DESIGN, SYNTHESIS AND BIOLOGICAL ACTIVITY EVALUATION OF 2,5-DIPHENYL-1,3,4-OXADIAZOLE DERIVATIVES AS NOVEL INHIBITORS OF FRUCTOSE-1,6-BISPHOSPHATASE

Author(s)

He, HaiB; Yang, Fan; Gao, LiXin; Zhou, YueY; Liu, T; Tang, Jie; Gong, XueP; Qiu, WenWei; Li, JYa; Li, Jia; ,

Year

2012

Is Peer Reviewed?

Yes

Journal

Heterocycles
ISSN: 0385-5414

Publisher

PERGAMON-ELSEVIER SCIENCE LTD

Location

OXFORD

Page Numbers

2693-2712

DOI

10.3987/COM-12-12565

Web of Science Id

WOS:000311132900004

Abstract

Fructose-1,6-bisphosphatase (FBPase), an important gluconeogenic enzyme, catalyzes the hydrolysis of fructose 1,6-bisphosphate to fructose 6-phosphate.

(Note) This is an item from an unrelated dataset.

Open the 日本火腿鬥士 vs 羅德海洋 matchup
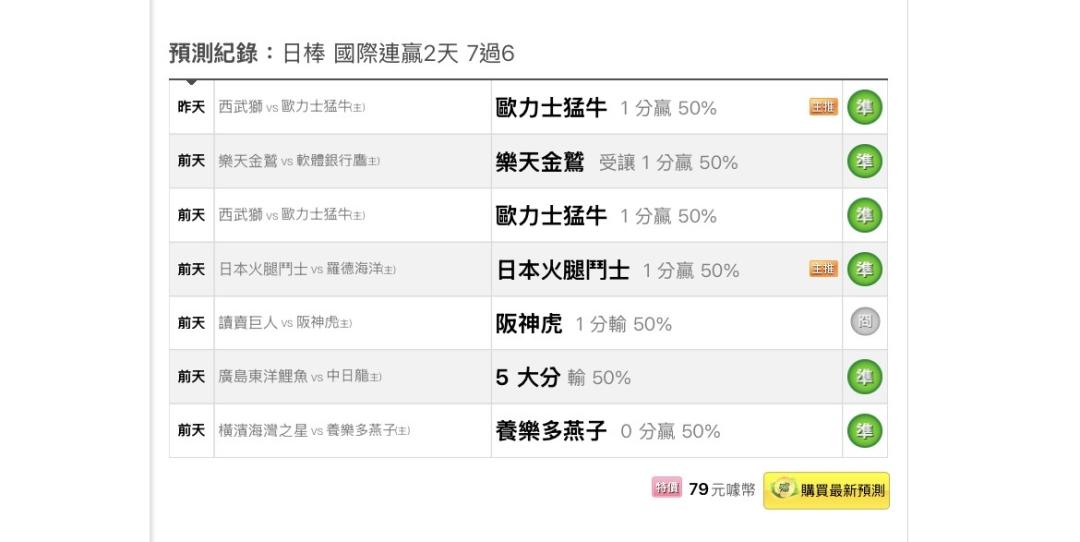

The effort to discover new FBPase inhibitors was carried out by high-throughput screening (HTS) of a library of 56,000 lead-like compounds, and a 2,5-diphenyl-1,3,4-oxadiazole (3a, IC50 = 15.45 mu M) which bearing no phosphate group was identified as a potential FBPase inhibitor for the first time. Structure-activity-relationship (SAR) research of a series of analogues obtained by modifying the substituent groups and replacing the 1,3,4-oxadiazole with several other heterocycles disclosed the key structure and substituent groups related to the binding with FBPase.